Gold – Inflation Hedge?

An article this morning asks (and I think answers) the question ‘Is Gold Really An Inflation Hedge?‘ – reading time 3 minutes.  The article includes charts comparing the price of physical gold with year/year U.S. inflation, with University of Michigan U.S. inflation expectations, and with the U.S. Federal Reserve Balance Sheet.  The article concludes that the evidence shows the gold price increase of the past 11 years (gold breached U.S.$1,500 this morning for the first time, trading at just under U.S.$1,505 as I write this at 7:00 a.m. ET) can’t be attributed solely to inflation, and says “It is key to understand that the exposure you obtain from buying/selling gold is not exclusively linked to the inflation rate”, and that “the fundamental reason gold has value is that it is an alternative to paper currency, and what makes gold attractive to hold vs. a paper currency is what it yields on a real basis”.  My comments:

·               first, I agree that inflation and prospective inflation forecasts are but one factor reflected in the price of physical gold at any given point in time – and from my perspective is far from the most important factor.  Moreover, to adopt only U.S. inflation rates in an analysis is very ‘U.S. centric’.  While the physical gold price typically is quoted in U.S.$, physical gold is a world commodity, not a U.S. commodity.  Accordingly, the more apt inflation comparison would be world inflation, if such a statistic was available;

·               second, while real yields and prospective real yields also bear on the price of physical gold at a given point in time, I see physical gold being little more or less than a ‘safe haven’ purchasing power hedge against uncertain prospective economic times.  ‘Uncertain prospective economic times’ at the moment include Sovereign Debt concerns (including those of the U.S.), ongoing societal unrest in the Middle East and other countries, inflation concerns, etc., etc.   As I have said many times in these e-mails, viewed in isolation the price of physical gold is not so important to me on any given day.  What is important to me is what I have come to believe is the sustainable purchasing power of physical gold in either bad or good world economic times.  Again, and this is important, the price of physical gold and physical silver at any point in time is of paramount importance to the value of gold and silver stocks (be they explorers or producers).
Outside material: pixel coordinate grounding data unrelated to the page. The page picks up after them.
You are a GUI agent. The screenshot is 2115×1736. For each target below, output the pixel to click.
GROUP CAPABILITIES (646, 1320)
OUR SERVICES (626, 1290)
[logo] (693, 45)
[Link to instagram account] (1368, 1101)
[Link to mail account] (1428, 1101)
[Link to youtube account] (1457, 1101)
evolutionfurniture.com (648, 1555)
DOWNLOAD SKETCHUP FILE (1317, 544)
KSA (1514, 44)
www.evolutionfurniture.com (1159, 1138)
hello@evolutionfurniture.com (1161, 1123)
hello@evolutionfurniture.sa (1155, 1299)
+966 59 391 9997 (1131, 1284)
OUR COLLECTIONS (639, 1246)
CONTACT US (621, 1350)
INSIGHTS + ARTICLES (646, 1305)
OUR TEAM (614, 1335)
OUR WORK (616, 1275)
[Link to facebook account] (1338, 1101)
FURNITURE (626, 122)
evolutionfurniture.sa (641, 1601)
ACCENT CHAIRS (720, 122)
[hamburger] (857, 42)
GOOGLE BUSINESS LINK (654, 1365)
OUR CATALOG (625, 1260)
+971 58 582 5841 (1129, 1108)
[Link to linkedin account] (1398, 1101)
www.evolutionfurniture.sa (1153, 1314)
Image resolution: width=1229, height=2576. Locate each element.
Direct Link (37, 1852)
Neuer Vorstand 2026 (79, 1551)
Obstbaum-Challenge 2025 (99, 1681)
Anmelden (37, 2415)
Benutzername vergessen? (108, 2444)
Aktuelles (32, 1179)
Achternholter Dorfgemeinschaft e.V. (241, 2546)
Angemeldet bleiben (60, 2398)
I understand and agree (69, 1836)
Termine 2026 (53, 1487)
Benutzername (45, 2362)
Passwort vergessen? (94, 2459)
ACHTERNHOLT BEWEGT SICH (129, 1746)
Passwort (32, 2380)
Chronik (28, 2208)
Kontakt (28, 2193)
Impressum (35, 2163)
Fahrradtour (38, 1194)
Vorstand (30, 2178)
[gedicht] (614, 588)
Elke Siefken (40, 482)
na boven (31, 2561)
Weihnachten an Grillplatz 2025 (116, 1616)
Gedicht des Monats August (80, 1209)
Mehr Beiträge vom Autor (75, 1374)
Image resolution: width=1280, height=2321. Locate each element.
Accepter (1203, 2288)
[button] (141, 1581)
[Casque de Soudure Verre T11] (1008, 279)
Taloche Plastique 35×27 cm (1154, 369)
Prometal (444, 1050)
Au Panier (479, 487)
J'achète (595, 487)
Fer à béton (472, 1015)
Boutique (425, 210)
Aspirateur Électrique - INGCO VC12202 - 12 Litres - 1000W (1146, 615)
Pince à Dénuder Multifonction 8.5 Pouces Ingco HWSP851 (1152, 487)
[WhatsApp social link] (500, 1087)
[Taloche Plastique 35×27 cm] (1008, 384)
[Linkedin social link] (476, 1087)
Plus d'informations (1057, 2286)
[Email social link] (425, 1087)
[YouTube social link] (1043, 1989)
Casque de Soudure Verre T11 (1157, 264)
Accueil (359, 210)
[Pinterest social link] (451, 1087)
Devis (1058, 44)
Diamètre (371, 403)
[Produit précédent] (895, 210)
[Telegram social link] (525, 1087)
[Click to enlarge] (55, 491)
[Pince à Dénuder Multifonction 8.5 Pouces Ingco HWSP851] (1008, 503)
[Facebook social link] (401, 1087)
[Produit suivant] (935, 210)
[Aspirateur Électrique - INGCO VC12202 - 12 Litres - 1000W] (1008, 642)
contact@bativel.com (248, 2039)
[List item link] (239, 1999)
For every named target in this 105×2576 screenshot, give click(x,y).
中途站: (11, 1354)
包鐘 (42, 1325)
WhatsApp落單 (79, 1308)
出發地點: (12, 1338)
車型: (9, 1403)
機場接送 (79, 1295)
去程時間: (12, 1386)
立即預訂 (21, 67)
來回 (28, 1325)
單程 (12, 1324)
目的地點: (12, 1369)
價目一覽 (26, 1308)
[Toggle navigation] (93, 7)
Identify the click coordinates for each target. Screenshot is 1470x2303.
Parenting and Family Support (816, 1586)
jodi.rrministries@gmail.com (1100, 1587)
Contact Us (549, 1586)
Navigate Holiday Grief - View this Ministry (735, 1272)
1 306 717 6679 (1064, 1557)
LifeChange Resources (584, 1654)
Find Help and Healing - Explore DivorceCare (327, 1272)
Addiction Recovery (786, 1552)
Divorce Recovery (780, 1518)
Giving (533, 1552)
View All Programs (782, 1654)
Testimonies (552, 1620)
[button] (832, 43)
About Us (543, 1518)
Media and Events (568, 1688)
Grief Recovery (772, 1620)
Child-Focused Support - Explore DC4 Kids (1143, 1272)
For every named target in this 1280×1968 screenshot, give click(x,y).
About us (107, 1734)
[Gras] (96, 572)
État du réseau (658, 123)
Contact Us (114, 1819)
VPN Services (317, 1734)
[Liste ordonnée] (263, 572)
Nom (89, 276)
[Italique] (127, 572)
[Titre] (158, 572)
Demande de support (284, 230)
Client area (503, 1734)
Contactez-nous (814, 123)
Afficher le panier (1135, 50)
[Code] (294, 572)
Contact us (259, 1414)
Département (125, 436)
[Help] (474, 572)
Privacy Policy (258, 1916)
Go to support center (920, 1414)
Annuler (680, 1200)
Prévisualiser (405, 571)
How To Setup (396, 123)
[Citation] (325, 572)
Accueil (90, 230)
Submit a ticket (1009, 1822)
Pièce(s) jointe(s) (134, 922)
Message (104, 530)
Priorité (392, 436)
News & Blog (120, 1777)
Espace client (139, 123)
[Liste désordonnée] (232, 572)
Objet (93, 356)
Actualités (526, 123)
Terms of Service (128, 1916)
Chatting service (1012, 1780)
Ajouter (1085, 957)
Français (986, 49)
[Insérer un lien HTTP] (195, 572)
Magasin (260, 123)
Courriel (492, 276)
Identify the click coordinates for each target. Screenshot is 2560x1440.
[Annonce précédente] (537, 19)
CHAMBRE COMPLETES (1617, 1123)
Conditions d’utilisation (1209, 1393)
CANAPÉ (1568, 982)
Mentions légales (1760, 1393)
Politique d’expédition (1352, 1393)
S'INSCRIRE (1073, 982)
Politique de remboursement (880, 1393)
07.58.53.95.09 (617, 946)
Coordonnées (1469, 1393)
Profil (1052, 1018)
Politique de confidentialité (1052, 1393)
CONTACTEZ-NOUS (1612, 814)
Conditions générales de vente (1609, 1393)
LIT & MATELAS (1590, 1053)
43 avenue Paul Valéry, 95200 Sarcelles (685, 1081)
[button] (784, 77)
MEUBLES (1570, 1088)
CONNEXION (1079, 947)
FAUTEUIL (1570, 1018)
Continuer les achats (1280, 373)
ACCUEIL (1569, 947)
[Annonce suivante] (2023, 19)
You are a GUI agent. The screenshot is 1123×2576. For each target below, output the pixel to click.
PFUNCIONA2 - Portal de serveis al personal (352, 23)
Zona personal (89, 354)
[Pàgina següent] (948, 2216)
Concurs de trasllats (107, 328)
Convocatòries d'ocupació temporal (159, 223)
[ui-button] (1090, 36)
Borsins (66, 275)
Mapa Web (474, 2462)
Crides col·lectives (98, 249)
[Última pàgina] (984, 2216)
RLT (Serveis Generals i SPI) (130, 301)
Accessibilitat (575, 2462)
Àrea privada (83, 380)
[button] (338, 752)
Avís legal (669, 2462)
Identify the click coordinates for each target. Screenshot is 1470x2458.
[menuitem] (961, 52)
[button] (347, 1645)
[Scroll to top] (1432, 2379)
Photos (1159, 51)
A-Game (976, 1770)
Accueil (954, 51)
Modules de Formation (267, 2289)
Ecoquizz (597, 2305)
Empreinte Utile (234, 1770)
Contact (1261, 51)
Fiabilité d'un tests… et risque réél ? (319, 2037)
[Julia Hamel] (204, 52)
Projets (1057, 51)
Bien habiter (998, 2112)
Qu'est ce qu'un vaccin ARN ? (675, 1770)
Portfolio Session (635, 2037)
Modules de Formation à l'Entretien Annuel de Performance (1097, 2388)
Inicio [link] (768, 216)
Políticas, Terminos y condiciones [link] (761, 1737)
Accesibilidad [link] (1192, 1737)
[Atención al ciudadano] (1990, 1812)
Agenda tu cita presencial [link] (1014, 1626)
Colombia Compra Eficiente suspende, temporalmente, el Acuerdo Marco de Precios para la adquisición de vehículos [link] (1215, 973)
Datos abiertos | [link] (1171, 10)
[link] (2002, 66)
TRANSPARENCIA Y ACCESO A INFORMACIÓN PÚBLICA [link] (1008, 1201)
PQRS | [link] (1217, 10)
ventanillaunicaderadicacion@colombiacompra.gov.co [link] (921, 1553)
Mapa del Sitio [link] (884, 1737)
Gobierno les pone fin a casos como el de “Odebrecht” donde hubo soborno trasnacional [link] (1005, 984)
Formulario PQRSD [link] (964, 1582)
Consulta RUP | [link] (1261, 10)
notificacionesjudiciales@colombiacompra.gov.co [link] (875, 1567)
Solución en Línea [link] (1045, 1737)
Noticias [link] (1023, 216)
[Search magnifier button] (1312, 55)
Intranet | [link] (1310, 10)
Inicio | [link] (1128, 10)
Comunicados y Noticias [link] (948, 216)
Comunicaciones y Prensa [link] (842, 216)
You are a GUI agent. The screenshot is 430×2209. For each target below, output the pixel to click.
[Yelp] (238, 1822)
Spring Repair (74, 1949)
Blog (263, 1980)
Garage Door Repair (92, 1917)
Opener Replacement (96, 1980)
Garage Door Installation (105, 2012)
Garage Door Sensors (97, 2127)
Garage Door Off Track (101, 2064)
Silver is also up again this morning (U.S.$0.84 to U.S.$44.77 as I write this at 7:19 a.m. ET).  Is silver going up to fast?  You might want to listen to a 4 minute video interview of Jim Rogers talking about gold and silver under the heading ‘Jim Rogers Comments On Triple Digit Silver And Issues Warning: “Parabolic Moves Always Collapse“.  Rogers is head of Rogers International Commodities Fund.  He comments regularly on gold, silver and other monetary and economic matters.  He is easy to listen to, easy to understand, and from my point of view brings common sense and objectivity to his commentaries.  I suggest you spend 4 minutes with Rogers today by clicking on the link to this interview.

Postscript:  I have long said in these e-mails that China will not be happy if the U.S. devalues its currency leaving China ‘holding the bag’ as it were given China’s large U.S.$ holdings.  You might also want to read a brief article – reading time 1 minute – titled ‘China Urges U.S. to Protect Creditors After S&P Warning‘.  I see this comment by China as ‘tip of the iceberg stuff’ if the U.S. pursues any virulent form of U.S. currency debasement – but given the U.S.’s debt and continuously increasing debt position I don’t know how the U.S. can get out of its fiat currency dilemma without doing making one or more major policy decisions in the next few months – or until Washington finally ‘gets it’ that deferment of its debt and annual deficit problems won’t solve anything.